===== Input material =====
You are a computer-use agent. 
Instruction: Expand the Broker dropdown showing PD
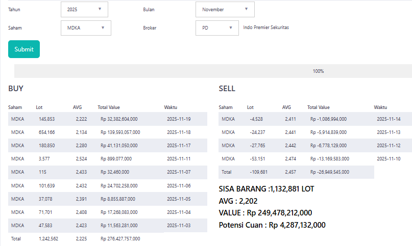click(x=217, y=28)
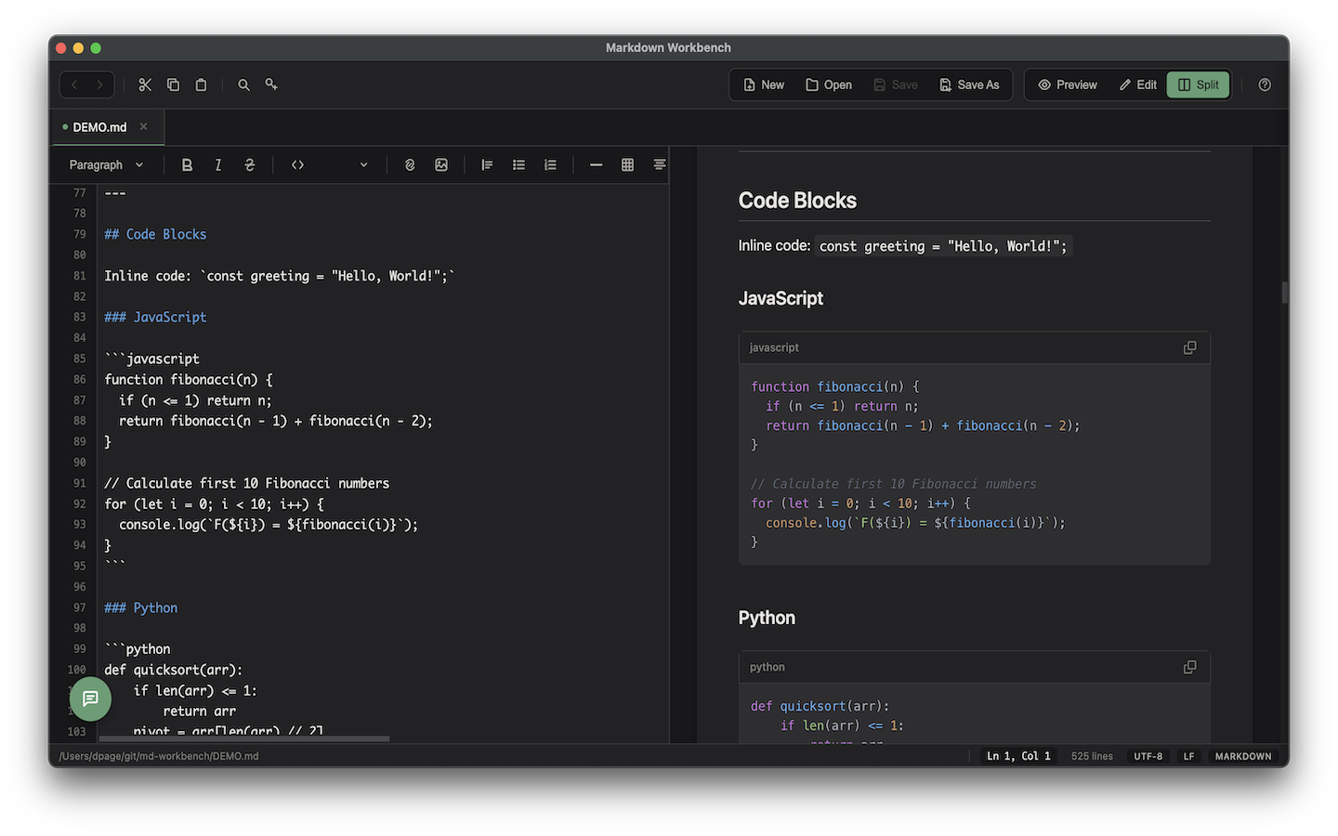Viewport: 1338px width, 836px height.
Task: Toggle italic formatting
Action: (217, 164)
=====
## Your assignment
Without copying any images, transcribe the records exactly as they stand.

## Task output
You are a computer-use agent. 
Instruction: Expand the Broker dropdown showing PD
click(x=217, y=28)
Viewport: 1338px width, 836px height.
Task: Toggle italic formatting
Action: (217, 164)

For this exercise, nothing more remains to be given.